Starting from the theory that a mass point moving in a horizontal circle on the Earth's surface can generate a geocentric radial centrifugal force, thus achieving an unconventional anti-gravity path, The difference of gravity acceleration distribution caused by earth rotation is analyzed theoretically. It is concluded that a mass point moving in a conical circle around the center of the earth (the apex of the cone is the center of the earth) can produce the radial centrifugal force of the center of the earth, thus affecting the weight of the mass point. Through the further theoretical analysis of the mass point moving in horizontal circle on the earth surface, it is concluded that the radial centrifugal force produced by conical circle motion around the center of the earth and two-dimensional plane circle motion around the center of the earth are equivalent under the condition that other parameters are the same. Fully demonstrated that the argument is valid.
On the basis of demonstration and analysis, two possible basic principles are put forward, namely principle 1 and Principle 2. One of the two principles must be correct. The theory analysis of the possibility of principle 2 is made, the theory proves that principle 2 should be established, and the assumption of experimental verification is put forward. The method and basis for judging whether the principle 2 is true are put forward.
According to the two principles and the corresponding theoretical basis, four anti-gravity paths are proposed. And the corresponding application feasibility analysis is carried out. On the premise of not fully considering the practical technical ability, from the theoretical point of view, it proves that three of them have realistic operability and development potential.
2. The Basic Principle Is Discussed and Analyzed
Basic premise: The Earth exists absolute airspace [1,2], that is, with the center of mass of the Earth as a circular point, there is a local absolute stationary spherical coordinate reference system.
Basic argument: A mass point moving in a horizontal circle on the Earth's surface can generate a geocentric radial centrifugal force. Through certain technical means, this principle can be used to achieve the purpose of anti-gravity soaring.
Therefore, this paper makes theoretical analysis and demonstration from three aspects.

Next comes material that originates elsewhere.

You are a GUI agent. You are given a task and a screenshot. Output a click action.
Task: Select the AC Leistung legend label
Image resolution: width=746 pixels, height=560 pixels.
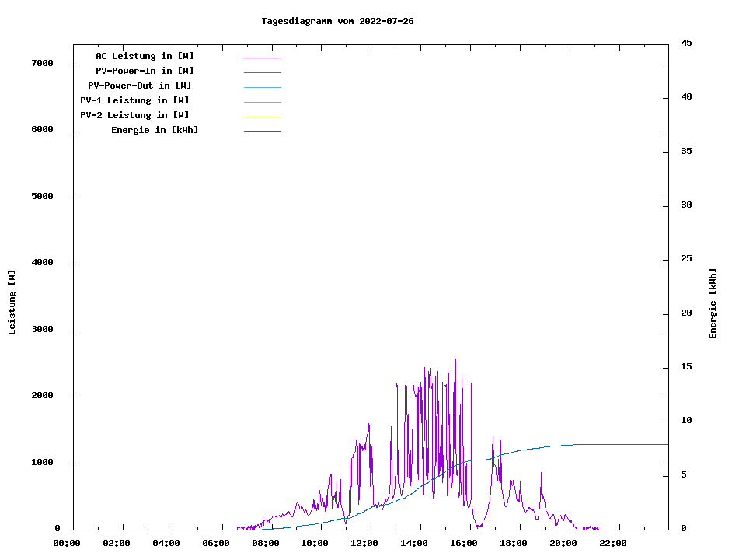click(145, 56)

2.1. Analysis of the Acceleration of Gravity at Different Latitudes of the Earth
The acceleration of the Earth's gravity varies between the equator and the two levels, depending on the latitude, and one of the main reasons is caused by the Earth's rotation. The Earth belongs to a flat ellipsoid, and there is a certain difference between the two poles and the equatorial radius. According to Newtonian mechanics and geophysical theories [3], a simple analysis of the acceleration of gravity at different latitudes of the earth is made to explore the basic principle of the difference in the acceleration of gravity.
Let a stationary mass point m on the ground at latitude φ of the Earth's center, Its radius from the Earth's axis of rotation is r, The radial centrifugal force vector formed by the rotation of the earth is Fr, The resulting geocentric radial centrifugal force vector component is F 'r, The radial gravitational force on the mass point m is FR, As shown in Figure 1.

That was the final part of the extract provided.